Bond v. City of Pittsburgh

Citation84 A.2d 328,368 Pa. 404
PartiesBOND et al. v. CITY OF PITTSBURGH.
Decision Date13 November 1951
CourtPennsylvania Supreme Court

Page 328

84 A.2d 328
368 Pa. 404
BOND et al.
v.
CITY OF PITTSBURGH.
Supreme Court of Pennsylvania.
Nov. 13, 1951.

[368 Pa. 405]

Page 329

Anne X. Alpern, City Solicitor, Thomas E. Barton, Asst. City Solicitor, Pittsburgh, for appellant.

John Wirtzman, Pittsburgh, for Society of St. Vincent De Paul, additional defendant.

Arthur M. Grossman, Pittsburgh, for appellee.

Before DREW, C. J., and STERN, JONES, BELL, LADNER and CHIDSEY, JJ.

HORACE STERN, Justice.

If a pedestrian is injured in a fall caused by a defect in the curbing of a city street and recovers damages in a suit against the municipality, can the latter maintain an action over for indemnity against a charitable organization which owns and occupies the abutting property?
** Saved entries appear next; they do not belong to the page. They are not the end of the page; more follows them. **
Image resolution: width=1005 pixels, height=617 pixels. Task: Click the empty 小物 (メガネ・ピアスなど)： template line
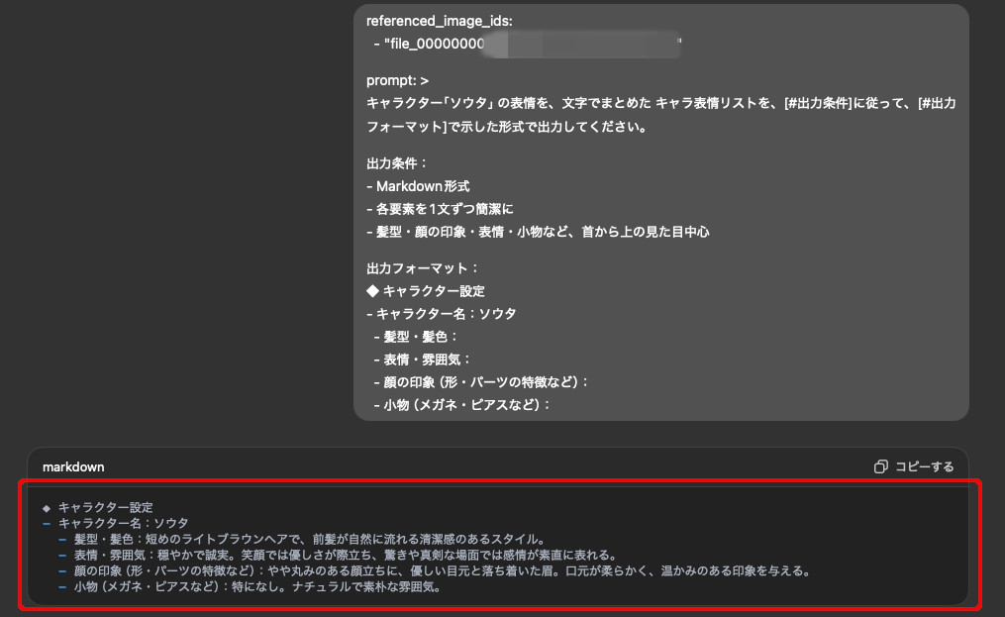pos(461,404)
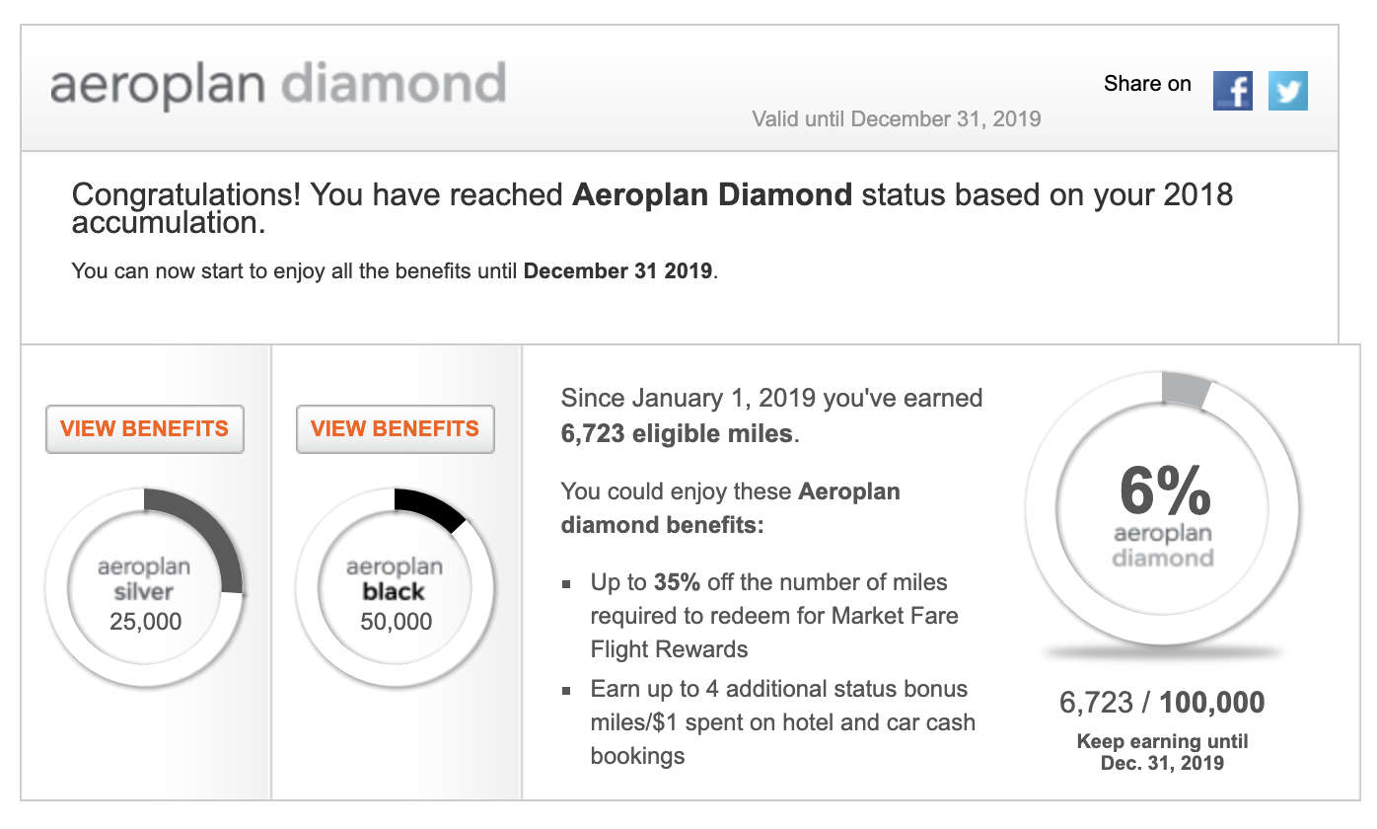Select the aeroplan black 50,000 progress ring
This screenshot has width=1377, height=829.
point(395,587)
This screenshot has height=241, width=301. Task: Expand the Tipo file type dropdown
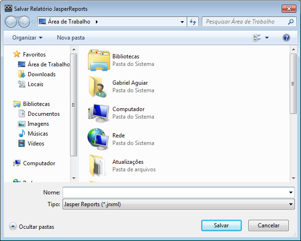(291, 204)
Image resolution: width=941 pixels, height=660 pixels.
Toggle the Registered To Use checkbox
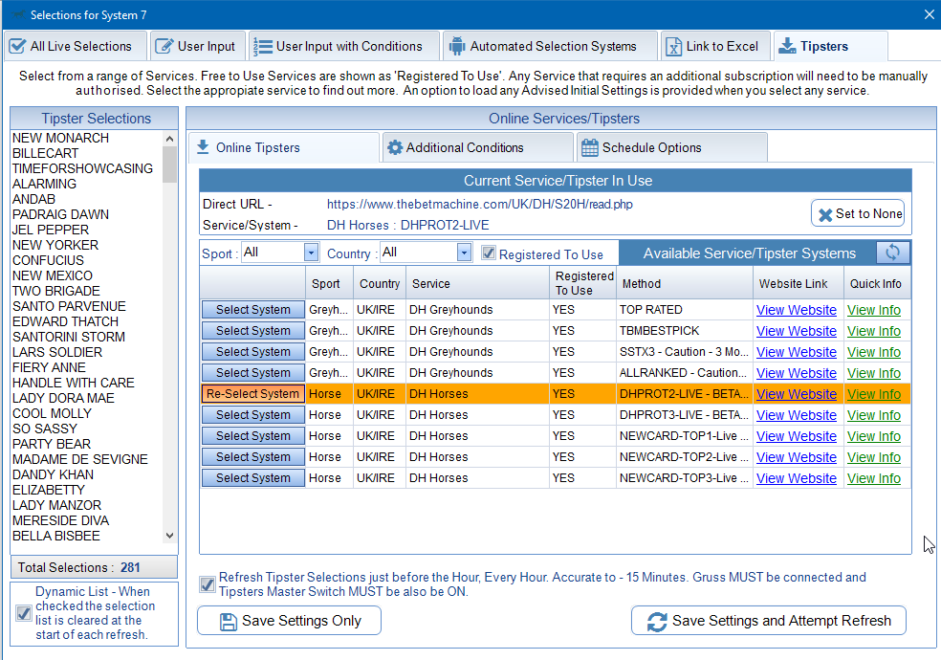point(489,253)
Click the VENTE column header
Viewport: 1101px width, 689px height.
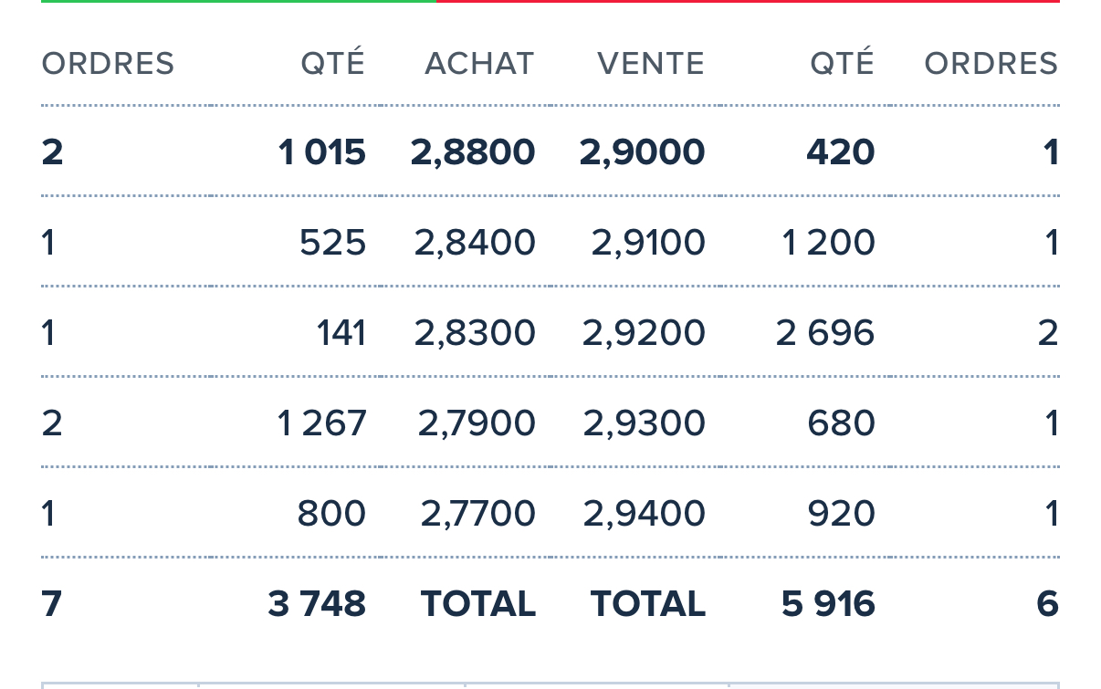point(651,64)
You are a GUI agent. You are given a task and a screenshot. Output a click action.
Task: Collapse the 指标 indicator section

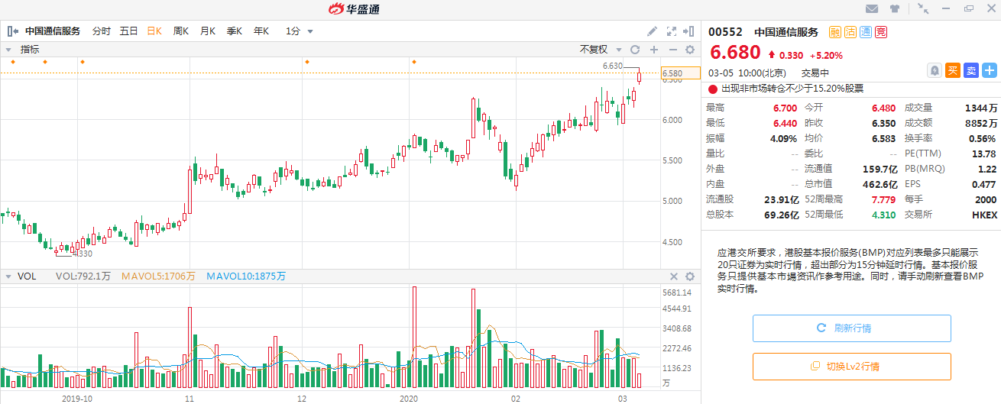[9, 50]
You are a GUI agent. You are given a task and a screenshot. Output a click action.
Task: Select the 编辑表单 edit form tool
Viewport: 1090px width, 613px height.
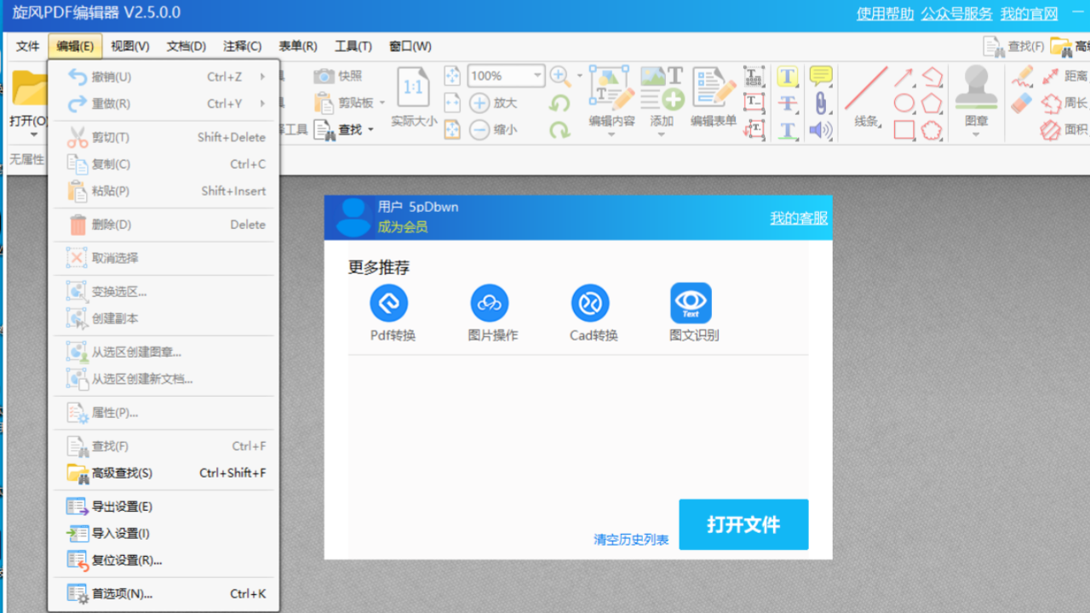point(713,94)
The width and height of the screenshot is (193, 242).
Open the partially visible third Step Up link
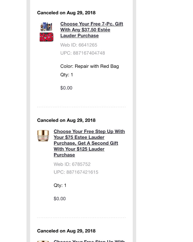point(89,241)
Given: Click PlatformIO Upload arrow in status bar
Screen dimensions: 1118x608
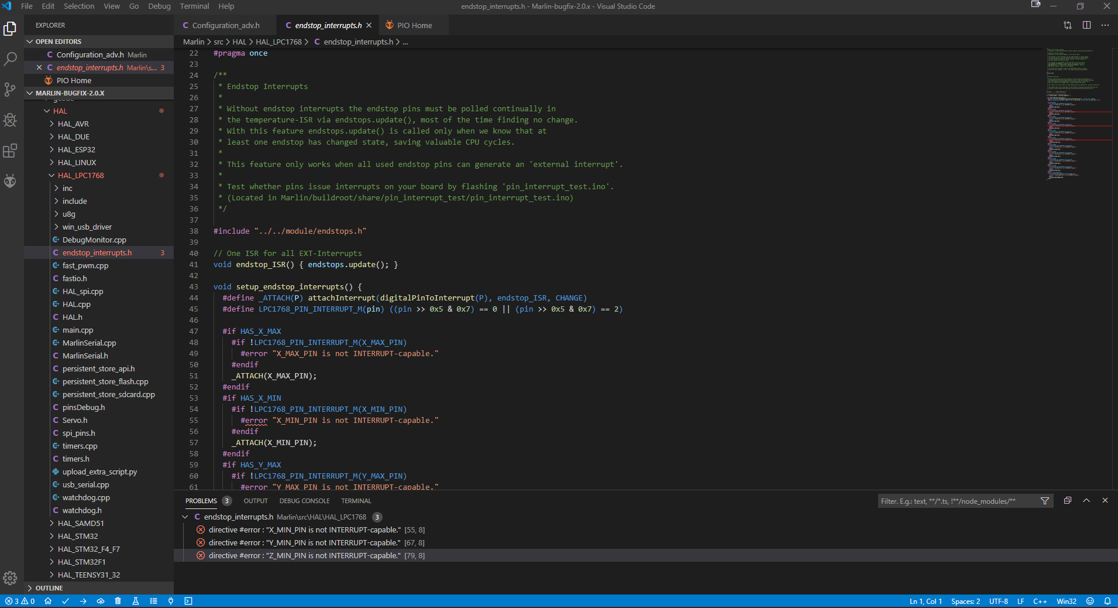Looking at the screenshot, I should click(x=83, y=601).
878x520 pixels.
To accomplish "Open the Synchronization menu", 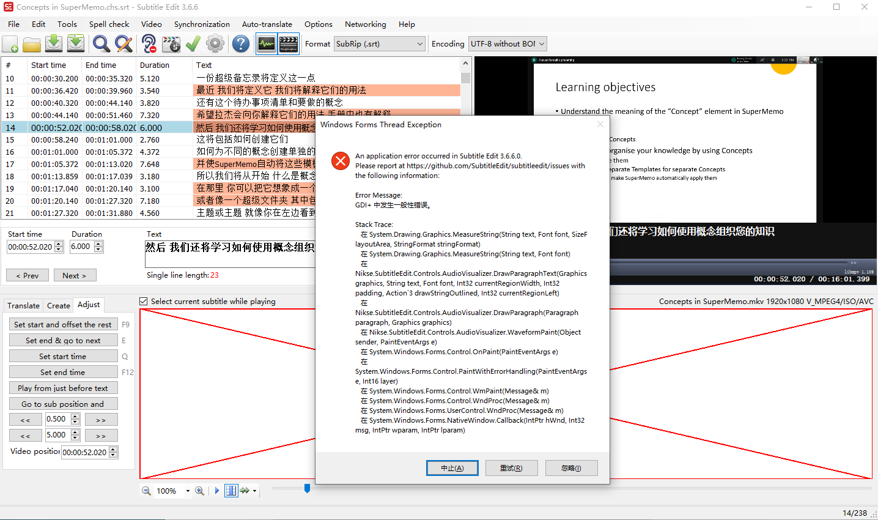I will tap(202, 24).
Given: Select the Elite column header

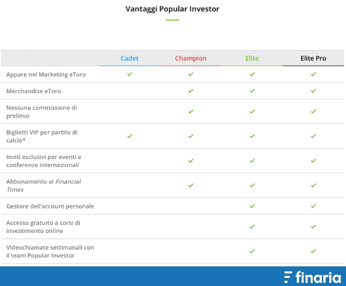Looking at the screenshot, I should click(252, 58).
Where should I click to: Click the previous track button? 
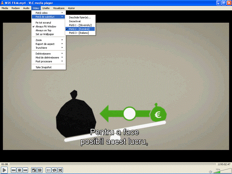(14, 170)
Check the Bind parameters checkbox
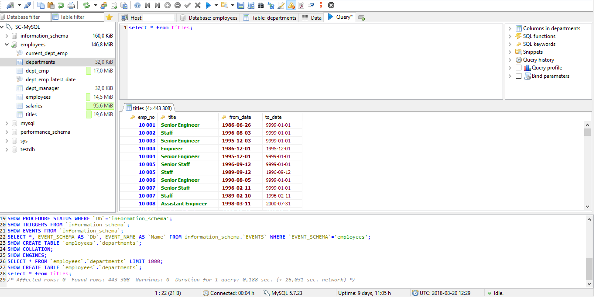 [x=518, y=76]
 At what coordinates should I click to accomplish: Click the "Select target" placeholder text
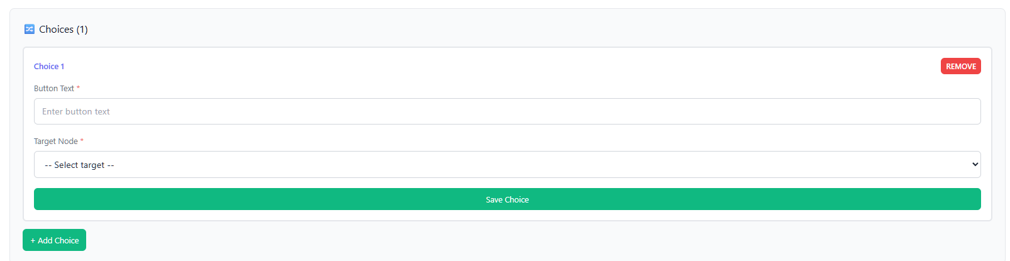click(79, 165)
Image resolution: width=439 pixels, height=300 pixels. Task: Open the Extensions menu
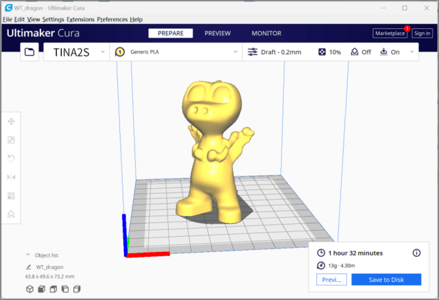80,20
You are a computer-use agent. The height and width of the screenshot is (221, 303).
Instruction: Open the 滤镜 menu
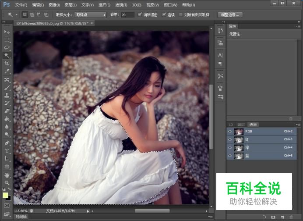coord(122,5)

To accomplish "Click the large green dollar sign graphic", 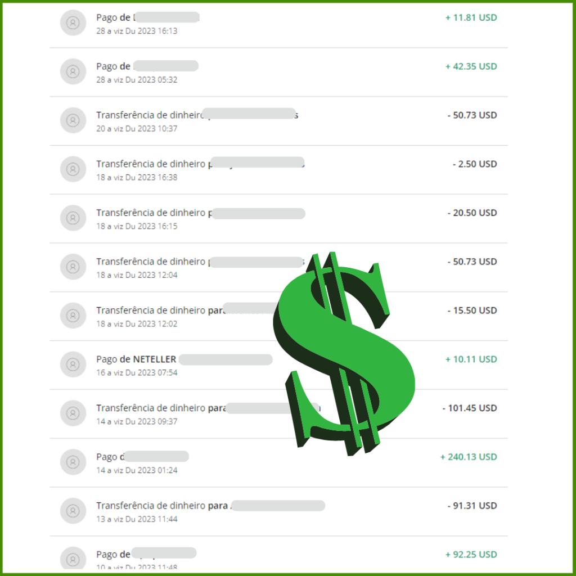I will coord(344,353).
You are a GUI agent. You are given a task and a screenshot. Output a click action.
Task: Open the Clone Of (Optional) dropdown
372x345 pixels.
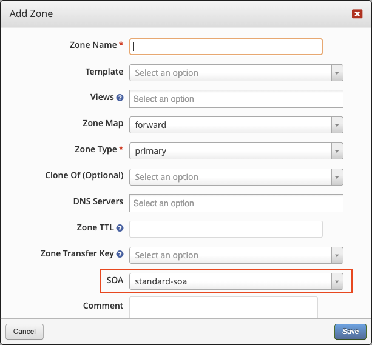click(236, 177)
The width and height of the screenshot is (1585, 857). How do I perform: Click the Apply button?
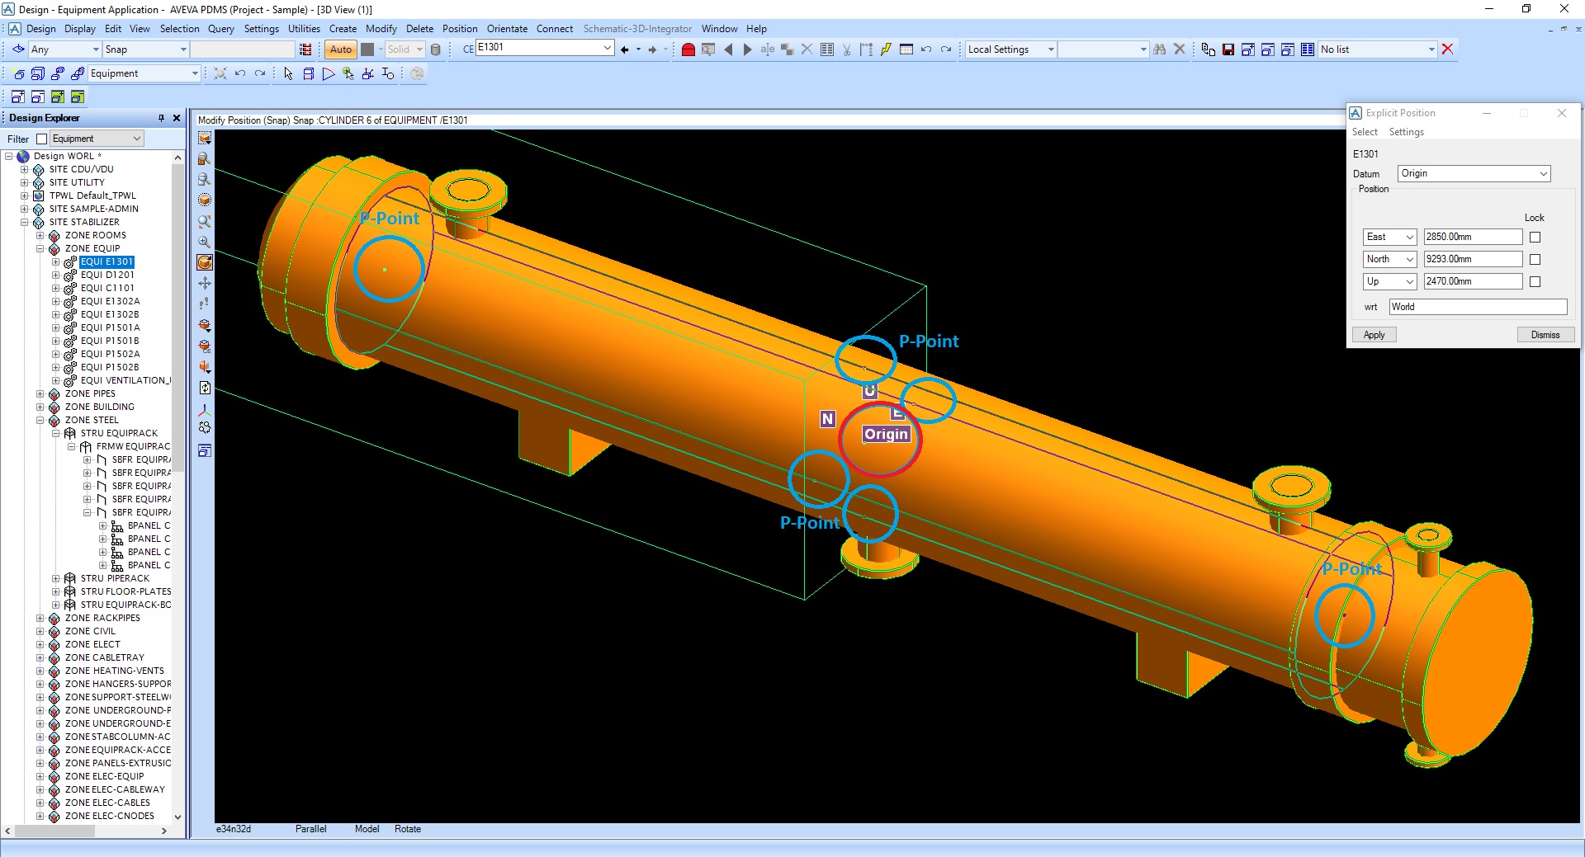point(1374,335)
That is the principal question involved in the present appeals.

[368 Pa. 406] The wife-plaintiff, Frances Bond, fell one night in front of premises 1612 Webster Avenue, Pittsburgh, where the curbstone and sidewalk had worn away leaving a hole bordered at its outer edge by a broken steel band which had originally lined the curb; the hole was twelve inches long, ten to twelve inches wide and eight or nine inches deep. She and her husband, Vollie Bond, brought suit against the City of Pittsburgh for damages. The City brought in as additional defendant the Society of St. Vincent de Paul, the owner of the premises, which it occupied exclusively for charitable purposes. A verdict in the sum of $13,500 for the wife and $2,500 for the husband was rendered for plaintiffs against the City and for the City over against the Society; the court reduced the wife's verdict to $12,000. The Society filed a motion for judgment n. o. v. which was granted. The City now appeals from the judgmants entered against it in favor of the plaintiffs on the ground that the verdicts, even as thus reduced, were excessive, and it appeals also from the judgment entered in favor of the Society.

Page 330

We consider first the question as to the amount of the verdicts. The wife-plaintiff was 29 years of age at the time of the accident. She worked out as a domestic by the day. She lost over $2,000 in earnings in the time between the accident and the trial and she will suffer also a substantial future loss because of inability to do the same hard work as before. She sustained a severe crippling injury consisting of a rupture of a ligament of the knee which resulted in excessive lateral motion of the joint and made it necessary for her leg to be placed in a splint for several months. Finally a major operation was required, consisting of the opening of the knee, the repair of the ligament, and the sewing of some of the muscles. Her leg was then kept in a cast for about ten weeks, after which a knee support was [368 Pa. 407] prescribed for her which she has ever since been obliged to wear. She suffered considerable pain and there still remains some abnormal swelling of the joint; according to her doctor there is not likely to be any further improvement. As far as the husband is concerned, his actual expenses amounted to $1,034 and he will probably be required to expend additional sums in the future for the care of his wife's injury. On the whole, we are not convinced that the verdicts, the one of them as now reduced, are excessive.

This brings us to the question of the City's right to recover from the Society of St. Vincent de Paul.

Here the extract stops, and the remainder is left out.